**What the task asks**.
An exact reprint of every record below is required, with the pictures left out.

------ Records shown ------

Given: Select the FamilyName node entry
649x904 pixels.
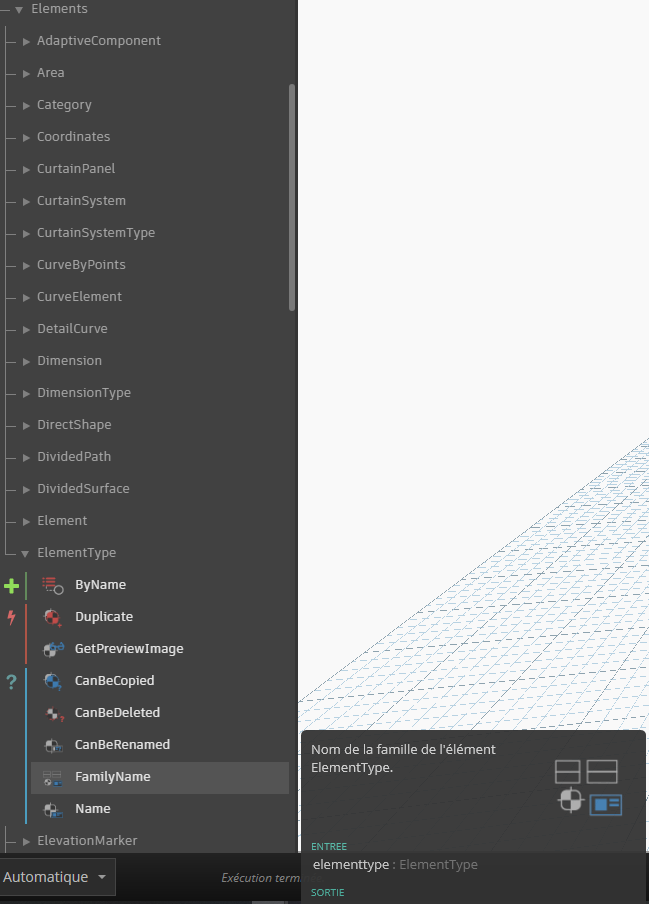Looking at the screenshot, I should [x=112, y=777].
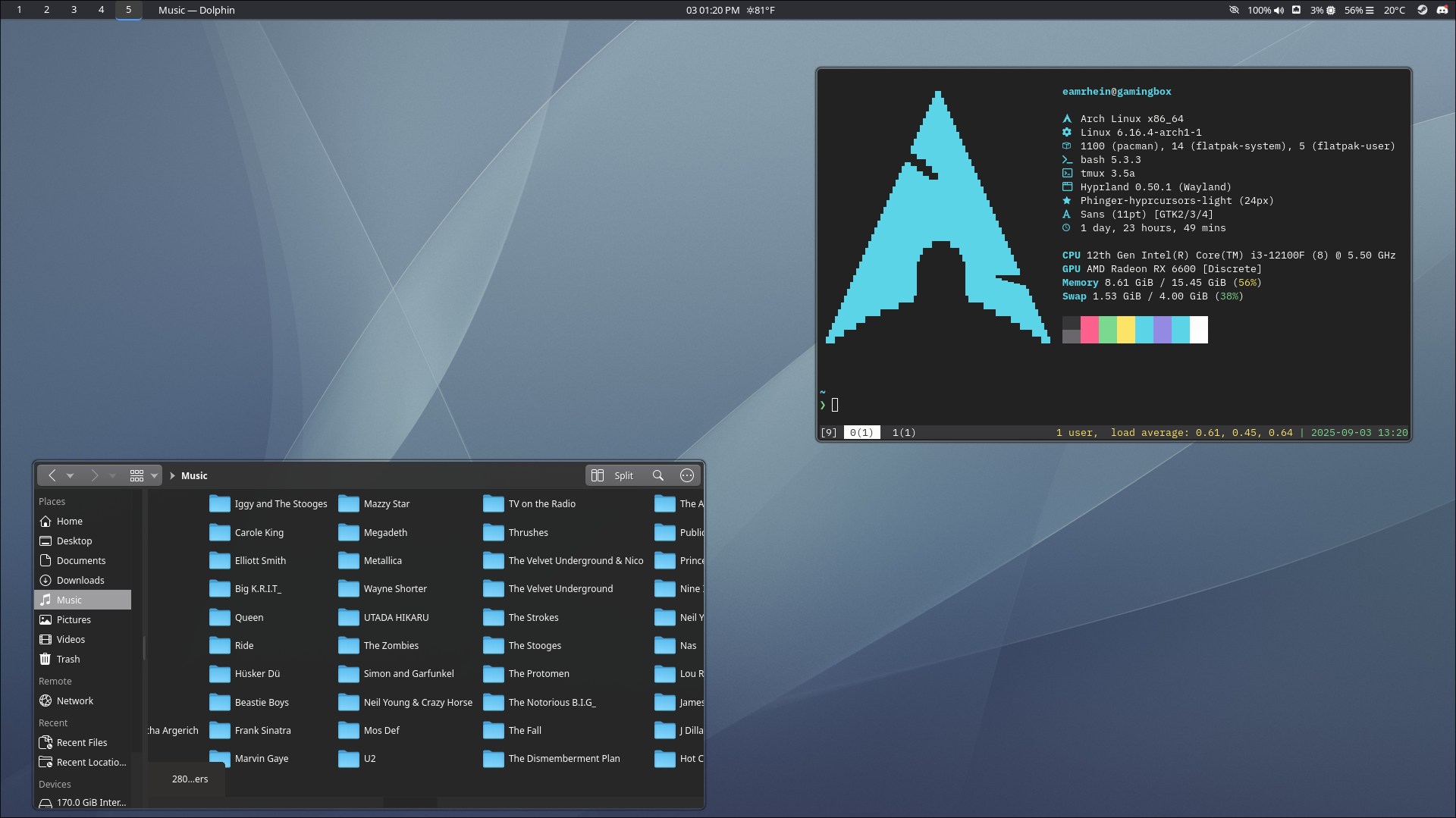Select the Metallica folder
Screen dimensions: 1456x818
click(x=382, y=561)

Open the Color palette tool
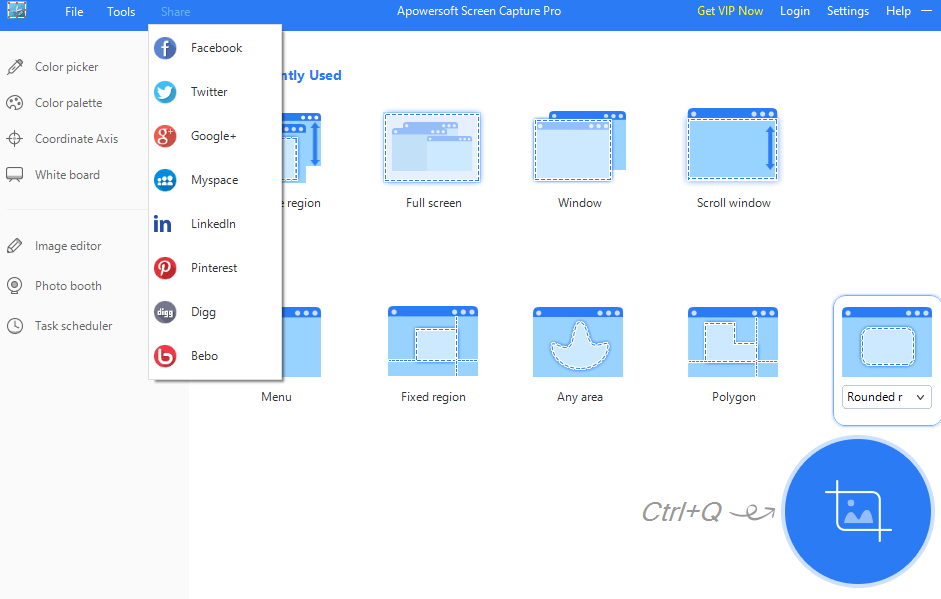pos(68,103)
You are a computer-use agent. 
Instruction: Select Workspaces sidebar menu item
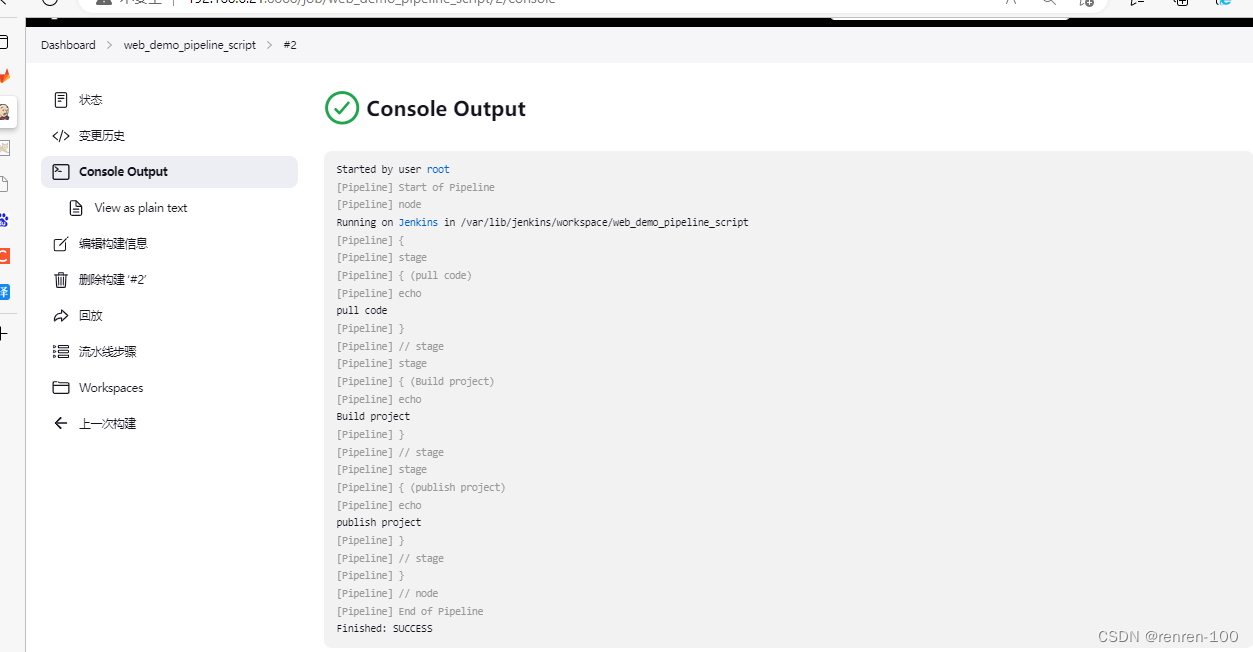point(169,388)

------

**Written response**.
Given: Select the FamilyName node entry
649x904 pixels.
Looking at the screenshot, I should [x=112, y=777].
Select the Metallica folder
Screen dimensions: 1456x818
click(x=382, y=561)

Open the Color palette tool
pos(68,103)
You are a computer-use agent. 
Instruction: Select Workspaces sidebar menu item
point(169,388)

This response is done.